William Le Queux (1864-1927) was a prolific Anglo-French writer of mysteries and espionage thrillers. Along with E. Phillip Oppenheim he more or less invented the spy thriller genre. Sant of the Secret Service, published in 1918, is one of his later works in the genre.
The book is a king of episodic novel, chronicling the adventures of spy hunter Gerry Hunt. Along with his colleague, the beautiful and multi-talented Gabrielle Soyez, he is kept busy dealing with the hordes of German spies who infested Britain and France during the First World War. While there were undoubtedly real German spies operating during this period it is highly unlikely that they existed in anything like the numbers conjured up by Le Queux’s vivid imagination.
Le Queux’s style was lurid and sensationalistic to an extreme degree. The modern view is that his stories are dated and slow-moving.
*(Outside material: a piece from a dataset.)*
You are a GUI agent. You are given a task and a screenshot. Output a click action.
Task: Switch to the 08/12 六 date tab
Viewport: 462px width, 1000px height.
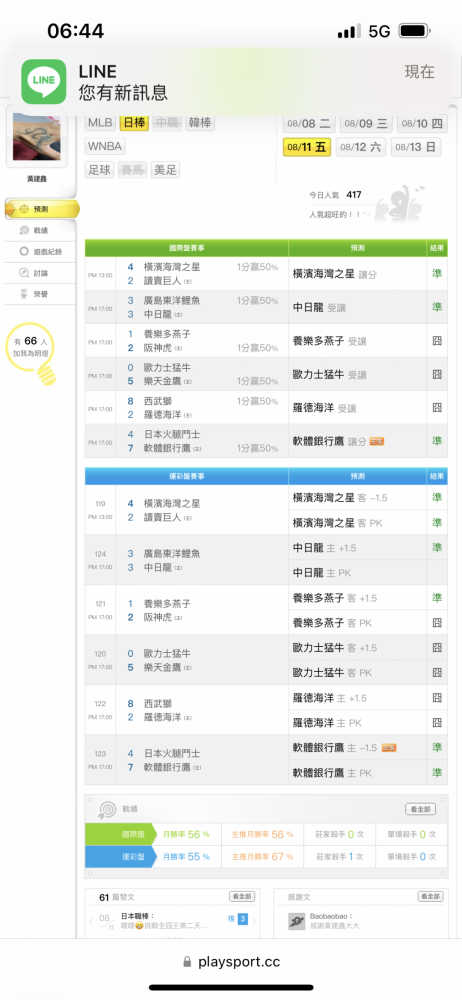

Perhaps, but they have charms of their own, conjuring up a vanished world. There’s less action than a modern reader would expect in a spy thriller but Le Queux does his best to create an atmosphere of breathless excitement.
Le Queux’s approach is very much of the Edwardian period and he never bothered to alter it. To him espionage was a game for gentlemen. Even in 1918 he would have appeared to possess the prejudices of an earlier era. In keeping with his Edwardian approach he relies a good deal on having his characters, especially Gabrielle Soyez, adopt disguises. This was a standard feature of thrillers and mysteries of the Victorian and Edwardian periods an by the time this book appeared it was already an old-fashioned technique. I don’t think being considered old-fashioned would ever have bothered Le Queux.
This is the spy thriller as melodrama and the plotting is somewhat clunky. There’s not much to the characterisations. Le Queux’s heroes were heroic and his villains villainous and it goes without saying that the heroes are French and English and the villains are German. The idea that German espionage agents might have seen themselves as loyal and patriotic servants of their country is not one that you will this author exploring.
Gabrielle Soyez must qualify as one of the earliest female master spies in literature and she’s portrayed as being more than just an attractive assistant to the hero. She is a heroic and capable figure in her own right.
Whatever his faults Le Queux was a major figure in the development of the spy thriller and if you claim to be a fan of that genre you need to read at least one of his books (and at least one of Oppenheim’s). Their works would by the 1920s be displaced by the far superior and more realistic and sophisticated espionage tales of John Buchan and Somerset Maugham but they had served their purpose, creating a readership for the genre that has not yet shown any signs of disappearing.
Sant of the Secret Service is fun in its own way and can be recommended to readers who are prepared to judge it by the standards of its own time.